The post PCI left may not have seriously challenged the PCI for power, but they did erode the PCIs power. Some of that is the PCIs fault, some is due to unavoidable changes in society, the expansion of advanced capitalism that marks the rise of the '69 left which reject seriously organising to create dual power and prefer to take a la carte socialism commoditised and consumed as is a product in capitalism. Contrary to the self-image of this post-organisational left, they are a direct consequence of the supremacy of capitalism, and the deterioration of the organised left.
We have an odd failure to communicate here.
Why did Togliatti not pursue an insurrectional strategy? Moscow orders? Well, yes, but he went along with them because he agreed with them, because he was thinking along the same lines you are thinking.
When he and his epigones stopped agreeing with them, they stopped following them, and you got Eurocommunism. The Italian Communist Party was just too big and too powerful in Italy to simply be tools of whatever whims came out of Moscow.
Quite simply, the PCI, the party of the formerly extremely militant and revolutionary Italian working class, sold out to capitalism, and sold out as early as the collapse of Mussolini, after which it helped the Americans and the British and the Pope and the Mafia put an end to a developing proletarian revolution, disarming the Partisans, pressuring striking workers back to work and revolting peasants to return the land to the landlords, and participating in a coalition government headed by the King.
Why did they do it? Quite simply, because they were thinking along the same lines you are thinking, and that seemed to them the best practical alternative under the circumstances.
Until the Americans and Brits decided that the services of the PCI were no longer required, and kicked them out of the government. Which the PCI spent the next half century trying to get back in to.
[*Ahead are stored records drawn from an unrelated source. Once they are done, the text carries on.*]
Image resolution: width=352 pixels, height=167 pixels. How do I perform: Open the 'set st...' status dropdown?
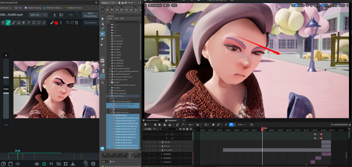pos(38,15)
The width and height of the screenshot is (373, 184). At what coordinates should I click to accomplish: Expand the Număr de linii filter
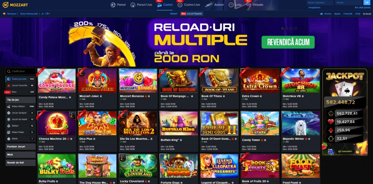click(x=21, y=163)
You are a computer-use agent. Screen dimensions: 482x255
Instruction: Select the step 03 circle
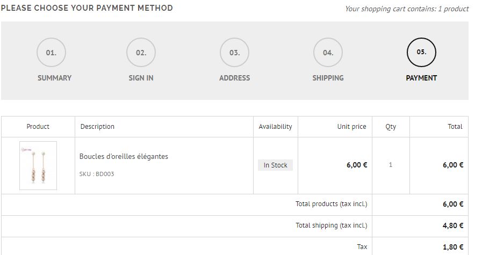point(234,53)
And now the president of Italy is Napolitano.
Most of the original leaders of the PCI from the 1920s opposed this course, indeed just about all of them except Togliatti, so they were purged if they hadn't been purged already previously, and sometimes murdered. How Gramsci would have felt about it we will never know, he died too early, but Bordiga's attitude to all this is well known.
-M.H.-
A Marxist Historian
22nd August 2012, 18:44
Give me some examples of revolution in states which are not in a state of total collapse and disorganisation where the security services are not interested in defection which was successful. This is such an amazing claim that it really requires extraordinary amounts of analysis an evidence.
It's a serious problem for leftists to think they can take on the state prior to it's partial disintegration. It simply has never worked, and it's total voluntarism to think you can. It's a dangerous misjudgement that will cause leftists to orientate towards strategies which must necessarily fail, while eschewing more rational building. Further it provides a lot of the ammunition for denunciations for the organisations that are big and become "conservative" because they are filled with the working class who is actually much more sensible than most leftists, and not willing to die on the barricades for the long odds.
You think that for a revolution to happen, the security services have to defect? In fact, they never do, in any revolution I've ever heard of. They certainly didn't in 1917, the revolutionary workers had to hunt them down and kill them.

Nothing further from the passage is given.